Before it was banned in Britain, Lilla Goatcher, 28, was among those to be prescribed Reductil.

‘For the first couple of weeks it wasn’t too bad — a racing heart as if I had drunk far too much coffee,’ says Lilla, who is now married and works in digital marketing. ‘But then I started not to be able to sleep and would be up all night. That was followed by really excruciating stomach ache and pains in my chest which in the end got so bad I decided to stop taking the pills.’

Lilla was once again prescribed a lower dosage of the pills shortly before they were banned in 2010. ‘I started having heart palpitations and once again couldn’t get to sleep,’ she says.

‘I couldn’t concentrate and started to feel terribly light-headed. The reaction was still quite extreme.’
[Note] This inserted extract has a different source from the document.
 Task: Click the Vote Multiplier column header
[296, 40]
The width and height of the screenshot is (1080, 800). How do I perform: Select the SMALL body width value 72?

Two years ago, an 18-year-old girl from Dublin who bought slimming pills online containing sibutramine developed ischaemic colitis, a severe swelling of blood vessels supplying the intestines. It resulted in her having her colon surgically removed.

According to MHRA, some of the ‘herbal’ and traditional Chinese slimming medicines contain dangerous levels of heavy metals such as mercury, arsenic and lead. They have issued warnings about three products found to contain undeclared prescription-only ingredients.

Other herbal medicines have been found to contain the plant extract ephedra, which is classed as a prescription-only medicine in the UK because of the serious side-effects like insomnia, psychosis and heart palpitations.

31-year-old dance teacher Samantha Ntritsou, from the West Midlands, bought slimming pills from eBay. Although she was a size 12 and weighed 10st, she was keen to lose weight around her stomach.

‘I paid £90 for three months’ supply,’ she says. ‘It was a lot of money but I thought it would be well worth it. When they arrived in the post I couldn’t wait to get started.’ But shortly after beginning the course, Samantha began to notice some symptoms…

‘I was full of excess energy,’ she says. ‘I began to feel constantly agitated, too, I kept snapping at my family and I couldn’t sleep.’

Samantha also started to experience feelings of paranoia.

‘At the hospital I totally freaked out,’ she says. ‘I was screaming and running around the wards where patients were sleeping.’

Samantha was eventually sectioned to a psychiatric ward where she was given sleeping pills and mood stabilisers.

It is quite scary given the scale of the trade in these drugs over the internet and the lengths people are prepared to go to lose a few kilos.